* **Extrait du document**
+ + + + + + +
3 questions à Bruno Cochet, directeur du Théâtre de Rungis, membre du bureau du SNSP
Quels sont les postes les plus émetteurs en gaz à effets de serre dans un théâtre ?
Ils sont au nombre de trois mais cette hiérarchie est légèrement contre-intuitive dans la mesure où le premier d’entre eux, le transport des publics, n’émane pas directement du théâtre. Ensuite, surviennent en deuxième ou troisième position, en fonction du type de bâtiment, le chauffage ou le transport des artistes. Ces trois facteurs pèsent pour 90 % de ce type d’émissions. À Rungis, nous avons mis en place sur notre site Web une plateforme de covoiturage et un calculateur de l’impact carbone. Il y a même aujourd’hui un projet du SNSP [Syndicat national des scènes publiques] de travailler avec nos éditeurs de logiciels de billetterie pour les faire converger avec les possibilités de co-voiturage au moment des réservations, tout en conservant la confidentialité à laquelle nous oblige le règlement général sur la protection des données. Depuis juin, nous avons mis en place une prime incitative, en plus de l’obligation pour l’employeur de prendre en charge 50 % des frais de transport, pour encourager les mobilités douces. Elle est de 120 euros par an. Nous prévoyons aussi une clause transport bas carbone dans les contrats de cession engagés auprès des compagnies et des artistes.
+ + + + + + +
* **Données fournies**
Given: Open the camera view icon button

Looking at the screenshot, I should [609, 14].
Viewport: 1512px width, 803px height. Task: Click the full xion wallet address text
+ + + + + + +
* **Consigne A**
Dans l'entretien avec Bruno Cochet, quel est le montant annuel de la prime incitative créée pour encourager les mobilités douces ?
* **Consigne B**
Poursuivez l'entretien avec Bruno Cochet en reprenant après sa dernière phrase.
Ce matériel forme un ensemble distinct de l'entretien avec Bruno Cochet.

* **Réponse finale A**
Elle s'élève à 120 euros par an.

* **Réponse finale B**
Est-ce que certains la refusent ?
Il ne s’agit pas d’une contrainte mais d’une incitation, d’une sensibilisation. S’ils viennent en camion ou en voiture, on ne refusera pas pour autant de les programmer. Il y a une révolution écologique systémique à opérer pour faire en sorte que les tournées se fassent dans un esprit coopératif, afin de maintenir un service public des arts de la représentation plus respectueux de la planète. Jusqu’à maintenant, était avant tout recherchée une grande singularité, voire de l’exclusivité, dans les programmations, ces valeurs doivent évoluer au profit de saisons plus coconstruites à l’échelle d’un territoire, tout en maintenant la diversité des formes.
Parlons de vos compteurs mesurant les consommations, qui en est à l’initiative ?
Deux sont en place depuis juin 2021, l’un concerne la centrale chaud et froid, l’autre est installé à l’entrée et mesure la tension électrique de la scène. C’est la ville qui les a installés. Beaucoup de bâtiments sont municipaux ou appartiennent à la communauté d’agglomération, c’est notre cas, nous n’avons pas la main sur notre système de chauffage. L’idée n’est pas seulement de passer à 19° mais d’aller vers la rénovation thermique des bâtiments ou des éclairages LED, des investissements souvent lourds. La plupart des bâtiments sont vieillissants, issus des années Lang, l’état aura une responsabilité forte pour accompagner les collectivités territoriales. Pourquoi ne pas se lancer dans un plan européen de rénovation des bâtiments ?
Propos recueillis par Nicolas Mollé
En partenariat avec La Lettre du spectacle n°524
Crédit photo : D. R.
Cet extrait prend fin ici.